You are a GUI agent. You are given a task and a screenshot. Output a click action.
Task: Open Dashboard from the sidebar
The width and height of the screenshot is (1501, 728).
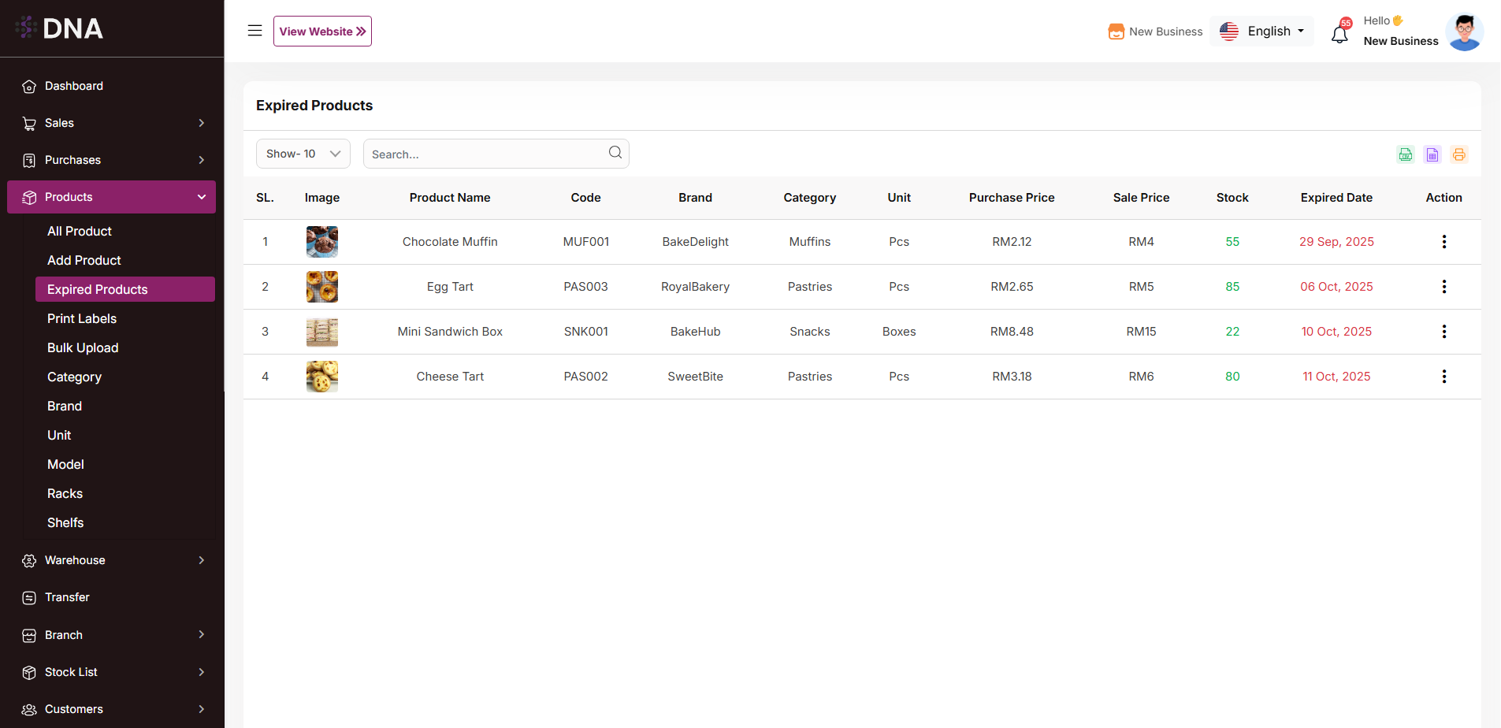tap(73, 86)
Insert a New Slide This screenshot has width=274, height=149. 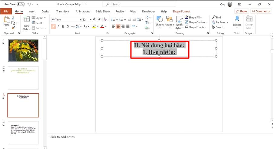click(x=27, y=23)
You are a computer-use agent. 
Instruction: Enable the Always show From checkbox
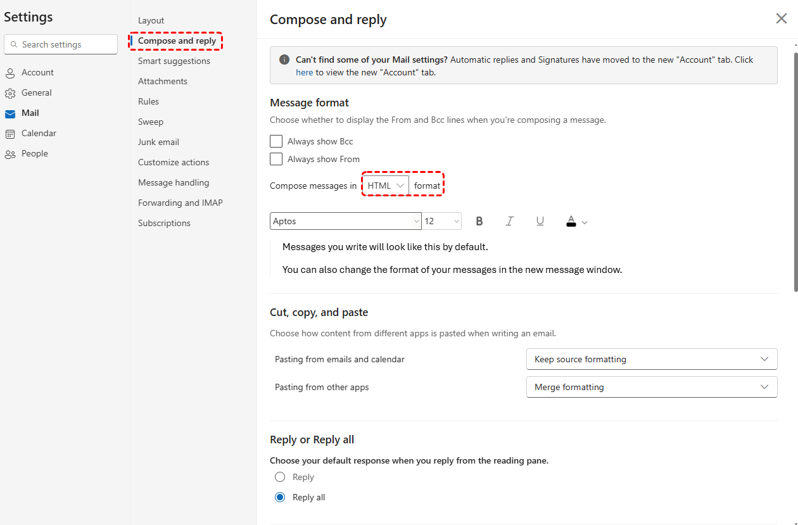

□ □ □ □ □

### Written problem
Rewrite the lines running from the one that contains "You are a computer-use agent." through the end of the records, inclusive, with "checkbox" replaced by "toggle" and everything else unchanged. Omit the pictures from your answer.

### Exercise response
You are a computer-use agent. 
Instruction: Enable the Always show From toggle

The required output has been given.